Commissioned in 2005, the boat is the third and final Seawolf-class submarine, but it is effectively a class of one. Its most important alteration is the 100-foot Multi-Mission Platform, an added hull section that changed the vessel from a pure fast-attack submarine into a modular undersea tool carrier. That section includes what the Navy describes as an ocean interface, creating internal space to handle divers, unmanned systems, remotely operated vehicles, and other payloads without relying on torpedo tubes.
That design matters because modern undersea competition is no longer limited to chasing other submarines. It also includes monitoring infrastructure, deploying sensors, recovering devices from the seafloor, and putting specialized teams close to a target without exposing them to the surface.
The Jimmy Carter was built for exactly that kind of work. Its added module forms a floodable hangar around a narrow pressure hull passage sometimes nicknamed the “wasp waist,” letting the crew manage equipment in a seawater-filled compartment while staying protected inside the submarine. The boat also received auxiliary maneuvering devices that help it hold position over a fixed point on the seabed, a rare and valuable trait for any submarine conducting precision work underwater. In practical terms, that means the vessel can do something ordinary attack submarines are not optimized to do: stop being just a hunter and become a stable undersea work platform. That is the feature set that has long fueled discussion about cable access, seabed surveillance, and the recovery or placement of specialized systems. The missions remain classified, but the engineering points to a clear role.

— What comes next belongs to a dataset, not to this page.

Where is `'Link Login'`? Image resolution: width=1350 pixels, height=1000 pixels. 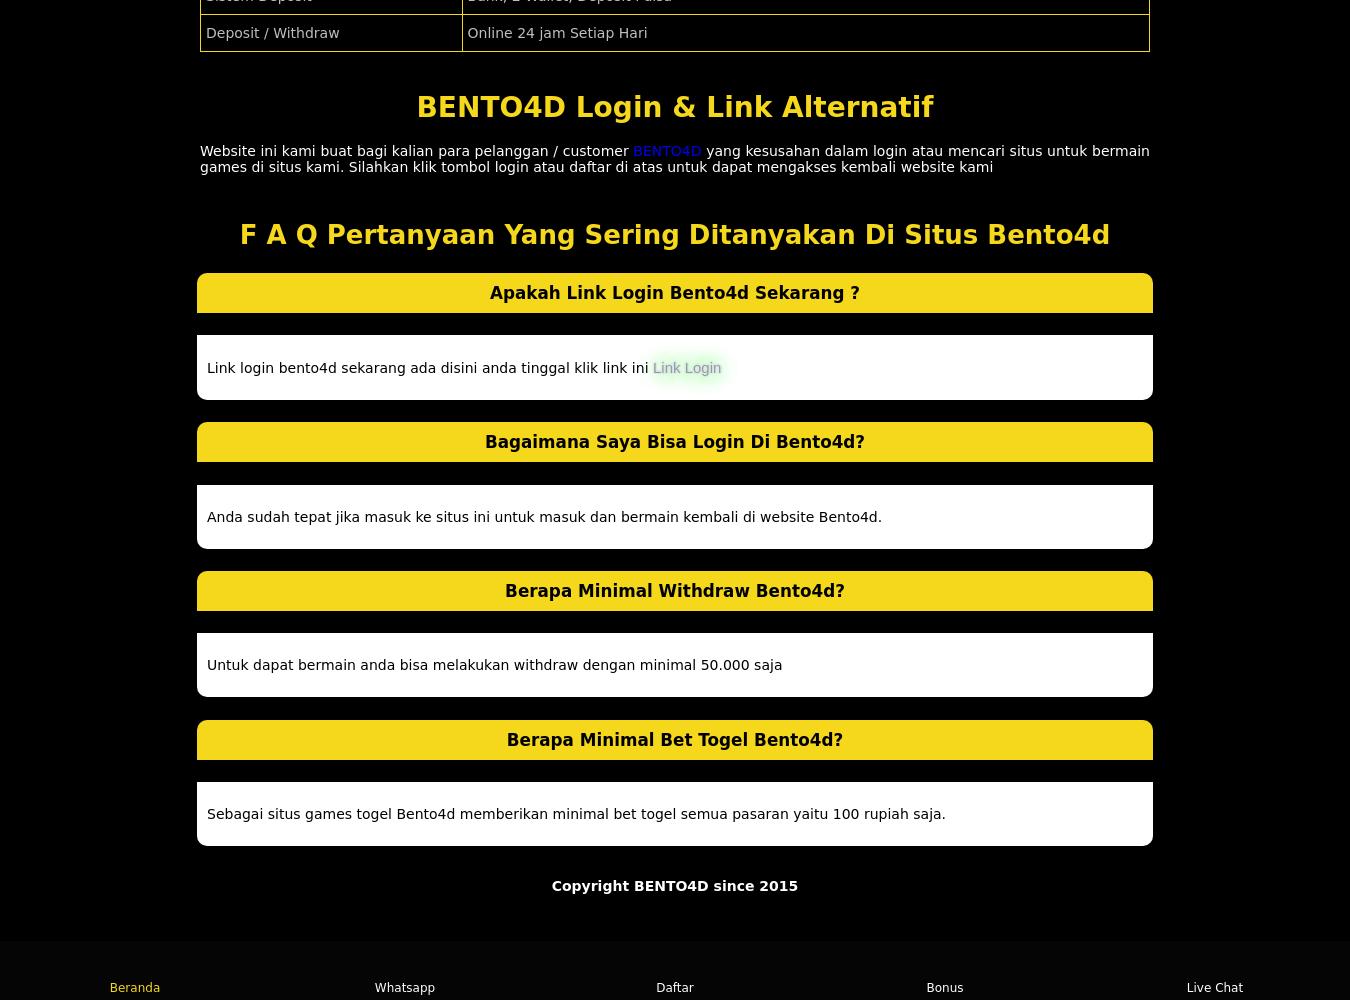 'Link Login' is located at coordinates (685, 366).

Special operations support is another part of the equation. Traditional submarine insertion often relied on dry deck shelters and flooded SEAL Delivery Vehicles, which could move operators covertly but exposed them to cold water and long transit times. The Jimmy Carter is now associated with the Dry Combat Submersible, a newer approach that carries its passengers in a pressurized cabin instead of a flooded compartment.
That shift is not just about comfort. It changes endurance, readiness, and the condition of the team at the end of the ride. Lockheed Martin describes the DCS as a 40-foot-long vehicle with an all-electric drive, room for two pilots and up to eight operators, and a range of about 66 nautical miles. Gregg Bauer said, DCS provides safe, clandestine delivery for occupants over long distances in a completely dry environment and features a lock-in and lock-out chamber. Occupants arrive at the mission warm, rested, hydrated, and ready. For undersea special operations, that is a major operational advantage.
The secrecy surrounding the submarine has only reinforced its reputation. The crew received a Presidential Unit Citation for “extremely demanding and arduous independent submarine operations”, language that highlighted the mission’s difficulty without revealing its purpose. That pattern fits the larger significance of the Jimmy Carter: not a mystery for mystery’s sake, but a visible example of how naval power is moving deeper into the infrastructure, access, and intelligence layers of the ocean.